» **INSTRUCTIONS FOR THE TASK**:
Return the lines below that contain "GENERAL".

◆ ◆ ◆ ◆

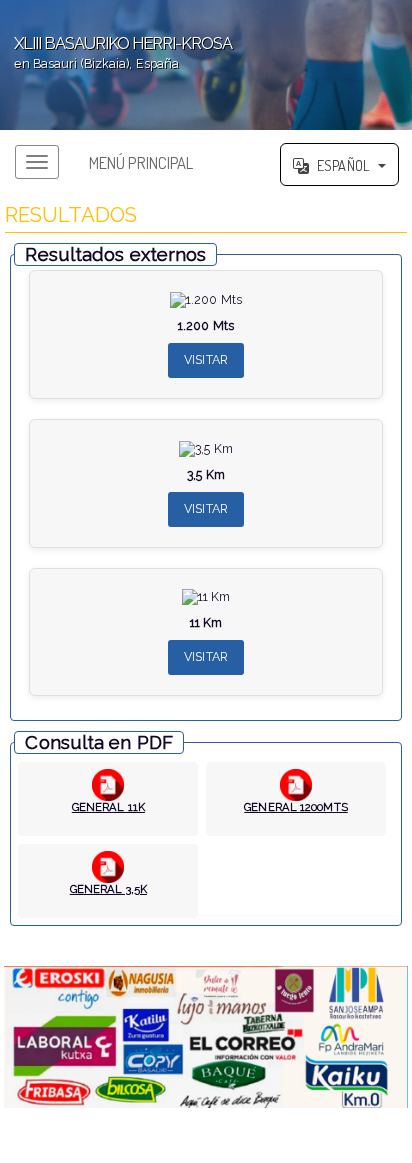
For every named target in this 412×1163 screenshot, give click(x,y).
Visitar (206, 359)
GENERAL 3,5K (108, 889)
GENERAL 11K (108, 807)
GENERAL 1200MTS (296, 807)
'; (116, 52)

◆ ◆ ◆ ◆

» **RESPONSE TO THE EXERCISE**:
GENERAL 3,5K (108, 889)
GENERAL 11K (108, 807)
GENERAL 1200MTS (296, 807)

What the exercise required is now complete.